Wang Chunmei was walking in her usual drunken stumble down the road when her head cocked to the side as if she'd heard something. She grinned with teeth that hadn't been cleaned in weeks and adopted a lolling sprint towards her home.

She ran into the house and barreled past her aunt. Rummaging through the kitchen, Wang Chunmei began eating anything and everything she could get her hands on. Her aunt, screaming like a madwoman, managed to yank and pull the girl away from the raw meat and drag her into the only lockable room in the house. The once almost vacant girl began to pound on the door separating them and screeching to be let out.

"Stop! Stop it! Stop!" Her aunt screamed at the top of her lungs. Her husband was the one to enter the room with their rabid niece and tie her to the bed. She thrashed and clawed like an animal, almost gouging out one of his eyes. He was also the one to call the master that had treated her, back into the village.

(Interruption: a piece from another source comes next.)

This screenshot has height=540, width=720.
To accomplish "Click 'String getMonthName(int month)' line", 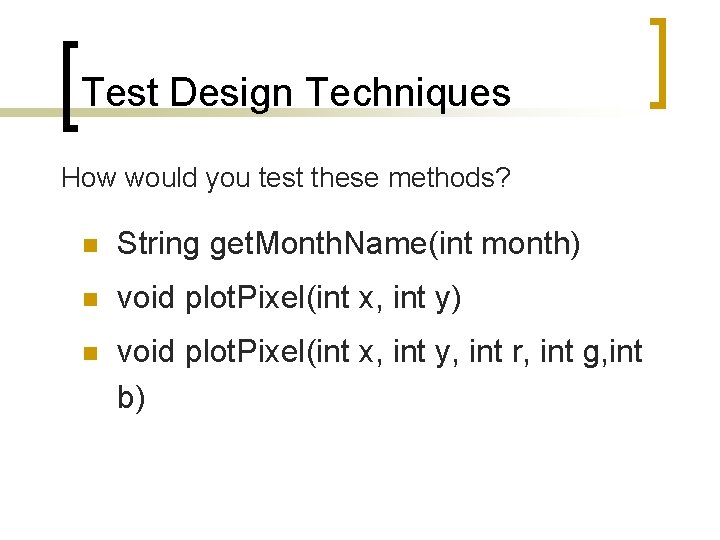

The old master walked into the house with only a slight grimace on his face. His mouth pulled up in the corners each time the girl screeched and a tiny horizontal crease formed between his caterpillar eyebrows. He moved his hands over the girl in a prayer and placed a paper amulet on her forehead. It was very quickly flung onto the floor. "Whatever is inside of your niece wants something." He told her family. "I suggest we find out what it is and try to give it to her."

The phone rang three times at Zhao Laohei's house before falling silent.

The phone rang once in my kitchen before my father picked it up.

"Yes?" He said, speaking low into the receiver. "Absolutely, you can come at once." He hung up the phone and said something to Zhao Laohei, who was sitting at the kitchen table. Zhao Jie and I crept from the opposite room, trying not to be seen.

"Is the master coming?" I heard Zhao Laohei ask.

I felt hope, joy, and impossible relief fill my heart. If Master Liu were coming, then everything would be fine! He'd keep us safe, he'd teach us new things, and he wouldn't be angry about the ghost mix up. I looked at Zhao Jie and smiled, absolutely positive that everything was going to be all right.